Fitch Affirms Polish City of Poznan at 'A-'; Outlook Stable
KEY RATING DRIVERS
The ratings reflect Fitch's expectation that the city will maintain its strong performance and decrease its direct debt over the medium term. The ratings also consider the municipal companies' high debt, which will further rise to finance investments. Fitch believes that Poznan's wealthy local economy and high fiscal flexibility will support revenue growth and help mitigate continuing pressure on operating costs.
The city's operating margin should stabilise around 14% in the medium term, according to Fitch's projections. The city has high flexibility to generate own revenues, which will be supported by the growth in the national economy that Fitch expects. Additionally, we assume that Poznan will continue with measures aimed at limiting expenditure growth allowing the city to mitigate continuing pressure on operating costs. The pressure stems from a rigid cost structure and the necessity to maintain newly-built infrastructure, among others. Poznan's operating margin improved to 14.8% in 2014 from 10%-11% in 2011-2012.
Fitch expects Poznan's direct debt to decrease to 55% of current revenue by end-2016, which will be an improvement from the average 75% of current revenue in 2011-2013. We project debt at about PLN1.5bn at end-2016 as the city does not expect a significant increase in its investment programme until new EU grants become available under the 2014-2020 framework. Fitch assumes that the city will spend PLN1.3bn on investments in 2015-2016.
In 2014, the city earlier redeemed PLN83m of debt. Outstanding debt was PLN1.64m at year-end. The operating balance covered the annual debt service (principal and interest) by 1.4x calculated with the prepayment and over 2x without. Fitch projects that the city's operating balance should cover principal and interest payments by at about 1.8x in the medium term.
Fitch expects indirect risk (debt of and guarantees on companies related to Poznan) to further grow to PLN1.3bn in 2015 from PLN1.1bn in 2014. This will result from the municipal companies' investments. We consider this level of indirect risk to be still manageable due to the companies' strong self-financing ability and as their current business plans do not foresee financial assistance from the city. However, the proportion of the indirect risk to the city's direct debt was 68% in 2014, i.e. the highest among peers and is expected to grow to about 80% in 2015-2016.
Poznan's diversified and wealthy economy has resulted in gross domestic product per capita of 2x the national average. Services dominate the local economy. The sector produces 73% of gross value added and employs about 77% of the local workforce.

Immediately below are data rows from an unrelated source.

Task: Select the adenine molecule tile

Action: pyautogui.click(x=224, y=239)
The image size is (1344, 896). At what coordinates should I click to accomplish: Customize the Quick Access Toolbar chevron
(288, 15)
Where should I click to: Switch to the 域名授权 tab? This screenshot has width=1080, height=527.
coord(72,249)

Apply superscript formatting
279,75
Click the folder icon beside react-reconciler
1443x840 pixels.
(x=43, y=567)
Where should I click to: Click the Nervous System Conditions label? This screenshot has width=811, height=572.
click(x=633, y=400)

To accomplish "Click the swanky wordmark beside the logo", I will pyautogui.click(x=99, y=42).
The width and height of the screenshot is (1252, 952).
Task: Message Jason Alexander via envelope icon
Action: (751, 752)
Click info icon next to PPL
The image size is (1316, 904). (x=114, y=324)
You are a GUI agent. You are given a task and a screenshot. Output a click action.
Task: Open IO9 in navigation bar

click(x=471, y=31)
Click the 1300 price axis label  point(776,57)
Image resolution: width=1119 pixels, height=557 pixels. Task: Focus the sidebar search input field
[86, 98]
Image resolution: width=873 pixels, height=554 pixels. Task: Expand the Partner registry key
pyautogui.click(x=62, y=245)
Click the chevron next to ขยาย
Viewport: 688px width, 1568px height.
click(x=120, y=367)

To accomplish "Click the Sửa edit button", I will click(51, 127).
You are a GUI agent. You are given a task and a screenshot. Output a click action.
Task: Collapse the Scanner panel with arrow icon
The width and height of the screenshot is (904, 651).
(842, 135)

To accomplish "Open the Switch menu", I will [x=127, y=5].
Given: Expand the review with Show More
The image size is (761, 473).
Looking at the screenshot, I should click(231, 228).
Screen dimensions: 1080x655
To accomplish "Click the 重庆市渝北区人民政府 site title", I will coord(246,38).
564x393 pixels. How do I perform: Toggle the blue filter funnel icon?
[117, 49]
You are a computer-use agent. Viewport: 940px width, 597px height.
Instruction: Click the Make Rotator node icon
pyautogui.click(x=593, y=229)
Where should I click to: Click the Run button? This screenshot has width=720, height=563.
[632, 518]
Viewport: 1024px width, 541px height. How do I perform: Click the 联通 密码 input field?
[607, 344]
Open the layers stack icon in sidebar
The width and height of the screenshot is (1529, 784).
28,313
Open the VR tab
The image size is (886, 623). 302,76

At end-February 2015, the unemployment rate was 3.4% and the lowest among Polish cities and far below the national average of 12.0%.
RATING SENSITIVITIES
The ratings could be upgraded if the city maintains its operating margin above 15% on a sustained basis accompanied by contained net overall risk growth and an upgrade of the sovereign rating (A-/Stable).
A downgrade could result from sustained deterioration of the operating margin far below Fitch's expectations, or a significant rise in direct debt leading to the city's debt payback ratio (debt to current balance) exceeding 10 years.